QUASI-STATIC BENDING FATIGUE OF CARBON CORD–RUBBER COMPOSITES USED IN TIMING BELTS

Abstract

ABSTRACT Cord–rubber composites such as timing belts are subjected to coupled tension and bending under typical service conditions. Due to their increased modulus, carbon cords are replacing traditional glass cords as reinforcing materials in timing belt products. The bending fatigue behavior of carbon cord–reinforced hydrogenated butadiene rubber (CC-HNBR) composites is of increasing interest for both understanding their failure mechanism and supporting the development of new industrial products. In this work, a simple experimental setup that replicated in a simplified way the real-pulley situation encountered in a timing belt operation was developed to investigate the effects of applied tension, bending curvature, frequency, and R ratio on the bending fatigue life of CC-HNBR composites.
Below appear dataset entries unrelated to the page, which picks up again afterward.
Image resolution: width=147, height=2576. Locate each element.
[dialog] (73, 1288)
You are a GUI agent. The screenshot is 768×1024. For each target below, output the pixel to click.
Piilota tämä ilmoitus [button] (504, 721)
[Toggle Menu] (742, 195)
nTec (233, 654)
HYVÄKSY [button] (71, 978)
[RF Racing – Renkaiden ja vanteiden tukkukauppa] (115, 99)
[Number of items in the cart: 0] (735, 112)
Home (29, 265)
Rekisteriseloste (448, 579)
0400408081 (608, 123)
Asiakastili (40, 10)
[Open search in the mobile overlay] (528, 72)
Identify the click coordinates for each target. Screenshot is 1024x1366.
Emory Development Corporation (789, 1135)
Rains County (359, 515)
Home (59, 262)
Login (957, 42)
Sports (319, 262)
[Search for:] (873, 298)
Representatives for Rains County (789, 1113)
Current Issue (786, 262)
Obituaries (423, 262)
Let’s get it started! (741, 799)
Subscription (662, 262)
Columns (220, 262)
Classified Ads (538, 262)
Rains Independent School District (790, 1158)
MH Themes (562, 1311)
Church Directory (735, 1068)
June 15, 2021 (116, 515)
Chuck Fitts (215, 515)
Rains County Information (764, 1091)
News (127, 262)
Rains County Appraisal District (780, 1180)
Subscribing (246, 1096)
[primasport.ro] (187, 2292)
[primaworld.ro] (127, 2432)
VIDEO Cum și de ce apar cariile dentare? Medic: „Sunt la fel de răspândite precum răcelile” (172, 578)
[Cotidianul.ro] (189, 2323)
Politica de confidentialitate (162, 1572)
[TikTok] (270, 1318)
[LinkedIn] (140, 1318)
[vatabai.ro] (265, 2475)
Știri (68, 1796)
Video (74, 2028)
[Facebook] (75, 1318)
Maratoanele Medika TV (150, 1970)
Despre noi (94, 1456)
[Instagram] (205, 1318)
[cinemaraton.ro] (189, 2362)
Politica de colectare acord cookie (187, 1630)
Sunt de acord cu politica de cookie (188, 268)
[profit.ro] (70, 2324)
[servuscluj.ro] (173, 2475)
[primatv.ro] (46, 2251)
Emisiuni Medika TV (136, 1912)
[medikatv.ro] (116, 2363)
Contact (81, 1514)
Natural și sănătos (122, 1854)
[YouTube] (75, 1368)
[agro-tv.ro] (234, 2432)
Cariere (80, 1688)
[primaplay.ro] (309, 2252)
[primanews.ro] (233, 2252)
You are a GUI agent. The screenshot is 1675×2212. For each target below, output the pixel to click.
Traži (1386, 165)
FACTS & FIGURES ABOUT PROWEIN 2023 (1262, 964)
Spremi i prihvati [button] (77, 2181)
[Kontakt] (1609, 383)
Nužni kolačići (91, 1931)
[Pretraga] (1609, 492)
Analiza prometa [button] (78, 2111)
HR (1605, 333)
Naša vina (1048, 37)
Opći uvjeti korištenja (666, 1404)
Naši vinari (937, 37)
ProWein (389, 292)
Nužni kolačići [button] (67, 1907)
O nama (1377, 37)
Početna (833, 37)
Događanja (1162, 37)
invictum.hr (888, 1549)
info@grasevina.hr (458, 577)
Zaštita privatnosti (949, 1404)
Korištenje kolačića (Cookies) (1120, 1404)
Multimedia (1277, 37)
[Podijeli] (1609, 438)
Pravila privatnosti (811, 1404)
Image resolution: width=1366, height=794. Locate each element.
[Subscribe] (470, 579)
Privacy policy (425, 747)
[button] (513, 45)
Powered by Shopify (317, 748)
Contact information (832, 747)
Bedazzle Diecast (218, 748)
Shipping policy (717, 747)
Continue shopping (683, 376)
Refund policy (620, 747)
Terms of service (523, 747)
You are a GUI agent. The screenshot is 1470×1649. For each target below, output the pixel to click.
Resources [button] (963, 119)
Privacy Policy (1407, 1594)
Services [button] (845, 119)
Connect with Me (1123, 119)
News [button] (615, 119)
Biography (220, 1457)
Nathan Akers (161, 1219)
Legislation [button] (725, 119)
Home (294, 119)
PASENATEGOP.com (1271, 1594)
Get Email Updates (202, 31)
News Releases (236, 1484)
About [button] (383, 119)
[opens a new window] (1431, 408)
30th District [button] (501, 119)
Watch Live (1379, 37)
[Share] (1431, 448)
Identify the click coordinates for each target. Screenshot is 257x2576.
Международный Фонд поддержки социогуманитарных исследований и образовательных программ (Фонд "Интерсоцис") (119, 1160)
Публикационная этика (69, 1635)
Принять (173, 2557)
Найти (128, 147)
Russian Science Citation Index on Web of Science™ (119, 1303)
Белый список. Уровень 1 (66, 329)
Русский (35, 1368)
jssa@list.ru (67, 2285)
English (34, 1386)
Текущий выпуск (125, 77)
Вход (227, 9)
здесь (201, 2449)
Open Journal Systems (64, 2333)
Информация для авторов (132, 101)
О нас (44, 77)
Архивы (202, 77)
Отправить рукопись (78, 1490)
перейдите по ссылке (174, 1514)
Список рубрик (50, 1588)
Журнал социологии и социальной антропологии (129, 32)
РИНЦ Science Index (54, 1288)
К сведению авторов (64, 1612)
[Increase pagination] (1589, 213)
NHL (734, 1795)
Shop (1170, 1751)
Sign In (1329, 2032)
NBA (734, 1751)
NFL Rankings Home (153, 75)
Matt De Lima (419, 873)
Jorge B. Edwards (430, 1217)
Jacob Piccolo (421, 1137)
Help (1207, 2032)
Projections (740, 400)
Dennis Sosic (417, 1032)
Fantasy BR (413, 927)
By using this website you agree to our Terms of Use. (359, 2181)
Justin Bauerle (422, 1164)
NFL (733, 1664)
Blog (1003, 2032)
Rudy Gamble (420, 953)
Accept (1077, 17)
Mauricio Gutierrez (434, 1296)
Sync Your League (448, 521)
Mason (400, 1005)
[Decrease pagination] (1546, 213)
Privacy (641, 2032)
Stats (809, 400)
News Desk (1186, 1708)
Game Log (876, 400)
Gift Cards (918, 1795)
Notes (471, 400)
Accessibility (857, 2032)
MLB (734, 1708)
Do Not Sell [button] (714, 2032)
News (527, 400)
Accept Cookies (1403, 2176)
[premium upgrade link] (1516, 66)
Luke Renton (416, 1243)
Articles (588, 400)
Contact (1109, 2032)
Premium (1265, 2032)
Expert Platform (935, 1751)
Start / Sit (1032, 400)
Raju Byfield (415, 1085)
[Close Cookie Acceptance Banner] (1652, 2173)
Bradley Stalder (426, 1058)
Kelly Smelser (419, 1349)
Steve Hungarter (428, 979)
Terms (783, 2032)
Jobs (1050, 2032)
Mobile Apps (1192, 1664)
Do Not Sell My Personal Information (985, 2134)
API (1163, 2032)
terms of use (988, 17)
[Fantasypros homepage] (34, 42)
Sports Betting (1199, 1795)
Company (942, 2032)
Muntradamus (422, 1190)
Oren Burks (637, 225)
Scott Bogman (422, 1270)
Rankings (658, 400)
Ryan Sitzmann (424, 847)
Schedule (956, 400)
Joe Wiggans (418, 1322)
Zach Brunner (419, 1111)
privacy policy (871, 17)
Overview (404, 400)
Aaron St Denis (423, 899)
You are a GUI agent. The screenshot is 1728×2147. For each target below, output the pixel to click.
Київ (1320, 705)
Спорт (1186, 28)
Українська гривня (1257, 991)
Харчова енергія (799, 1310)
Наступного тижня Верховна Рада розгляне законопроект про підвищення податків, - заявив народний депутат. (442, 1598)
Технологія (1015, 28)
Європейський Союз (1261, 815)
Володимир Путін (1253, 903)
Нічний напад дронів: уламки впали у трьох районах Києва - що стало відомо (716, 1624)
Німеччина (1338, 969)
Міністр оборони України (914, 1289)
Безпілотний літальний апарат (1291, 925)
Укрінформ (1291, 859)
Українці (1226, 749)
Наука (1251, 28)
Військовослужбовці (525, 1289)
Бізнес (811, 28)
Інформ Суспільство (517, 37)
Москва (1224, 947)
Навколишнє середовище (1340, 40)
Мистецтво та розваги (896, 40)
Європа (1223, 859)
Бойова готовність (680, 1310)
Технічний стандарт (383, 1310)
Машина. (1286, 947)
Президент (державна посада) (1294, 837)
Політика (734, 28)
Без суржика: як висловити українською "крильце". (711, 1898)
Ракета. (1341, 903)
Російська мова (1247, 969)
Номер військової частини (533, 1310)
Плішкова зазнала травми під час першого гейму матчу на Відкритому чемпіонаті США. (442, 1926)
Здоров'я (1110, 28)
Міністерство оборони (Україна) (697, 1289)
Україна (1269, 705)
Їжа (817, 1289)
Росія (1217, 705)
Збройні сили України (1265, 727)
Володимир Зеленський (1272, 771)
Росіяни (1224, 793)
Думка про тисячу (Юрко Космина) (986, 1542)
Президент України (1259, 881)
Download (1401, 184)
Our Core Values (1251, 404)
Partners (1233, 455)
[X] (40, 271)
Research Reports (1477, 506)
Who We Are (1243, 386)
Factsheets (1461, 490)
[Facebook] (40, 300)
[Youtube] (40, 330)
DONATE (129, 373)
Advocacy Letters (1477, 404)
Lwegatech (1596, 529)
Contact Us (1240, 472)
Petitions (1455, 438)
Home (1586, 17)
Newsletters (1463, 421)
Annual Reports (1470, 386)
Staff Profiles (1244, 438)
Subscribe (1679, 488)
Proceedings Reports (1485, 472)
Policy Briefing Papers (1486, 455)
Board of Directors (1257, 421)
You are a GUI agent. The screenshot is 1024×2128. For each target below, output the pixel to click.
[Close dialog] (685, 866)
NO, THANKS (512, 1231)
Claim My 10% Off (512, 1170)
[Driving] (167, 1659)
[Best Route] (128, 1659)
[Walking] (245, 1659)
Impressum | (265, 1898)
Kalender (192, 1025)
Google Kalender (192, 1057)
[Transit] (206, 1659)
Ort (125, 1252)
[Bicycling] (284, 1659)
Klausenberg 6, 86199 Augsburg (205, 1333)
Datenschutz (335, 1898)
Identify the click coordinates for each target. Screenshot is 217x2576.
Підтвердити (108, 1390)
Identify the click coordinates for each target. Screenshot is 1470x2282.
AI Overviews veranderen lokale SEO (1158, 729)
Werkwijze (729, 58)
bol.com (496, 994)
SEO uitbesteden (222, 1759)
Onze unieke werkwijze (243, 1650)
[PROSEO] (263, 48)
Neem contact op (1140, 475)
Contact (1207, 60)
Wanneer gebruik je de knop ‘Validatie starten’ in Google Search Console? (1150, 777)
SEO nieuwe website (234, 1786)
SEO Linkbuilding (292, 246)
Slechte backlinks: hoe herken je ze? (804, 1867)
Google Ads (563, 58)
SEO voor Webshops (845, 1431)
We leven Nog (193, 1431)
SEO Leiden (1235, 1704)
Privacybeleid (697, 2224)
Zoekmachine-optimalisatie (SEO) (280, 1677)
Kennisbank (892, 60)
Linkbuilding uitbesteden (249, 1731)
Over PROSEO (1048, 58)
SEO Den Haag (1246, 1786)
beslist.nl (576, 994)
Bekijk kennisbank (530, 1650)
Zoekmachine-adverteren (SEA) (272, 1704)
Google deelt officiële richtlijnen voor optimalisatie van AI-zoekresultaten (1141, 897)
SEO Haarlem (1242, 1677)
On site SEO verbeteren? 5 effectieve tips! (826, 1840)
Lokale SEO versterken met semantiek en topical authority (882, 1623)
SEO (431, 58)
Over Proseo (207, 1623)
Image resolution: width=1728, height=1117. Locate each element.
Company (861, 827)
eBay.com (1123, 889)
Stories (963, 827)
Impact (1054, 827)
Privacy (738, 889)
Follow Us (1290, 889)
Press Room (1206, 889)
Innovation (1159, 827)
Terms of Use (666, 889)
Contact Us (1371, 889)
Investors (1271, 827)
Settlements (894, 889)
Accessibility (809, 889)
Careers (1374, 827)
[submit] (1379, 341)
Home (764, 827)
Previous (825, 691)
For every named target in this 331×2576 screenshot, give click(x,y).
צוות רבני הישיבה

Furthermore, a numerical investigation of the stress distribution within the CC-HNBR composite, under both uniaxial tension and coupled tension and bending loading, was carried out using finite element analysis. Cord-dominated fracture was observed close to the point at which the specimen just left the pulley using a thermal imaging camera at high stress levels. This location is due to the combined effects of bending and maximum tension at this site. There was a reduction in the bending fatigue life as a result of a higher level of bending strain introduced by a smaller-diameter pulley. Frequency had negligible effects on the bending fatigue life within testing regimens probably resulting from the rubber generating only limited heat buildup even at the highest test frequencies. Higher R ratios led to a longer bending fatigue life, potentially due to the strain-induced crystallization of the HNBR matrix at the tip of any generated cracks. This study provides a basic investigation into the bending fatigue behavior of CC-HNBR composites under coupled tension and bending loading conditions, shedding some light on the failure characteristics of CC-HNBR composites under the interaction of bending and tension deformations.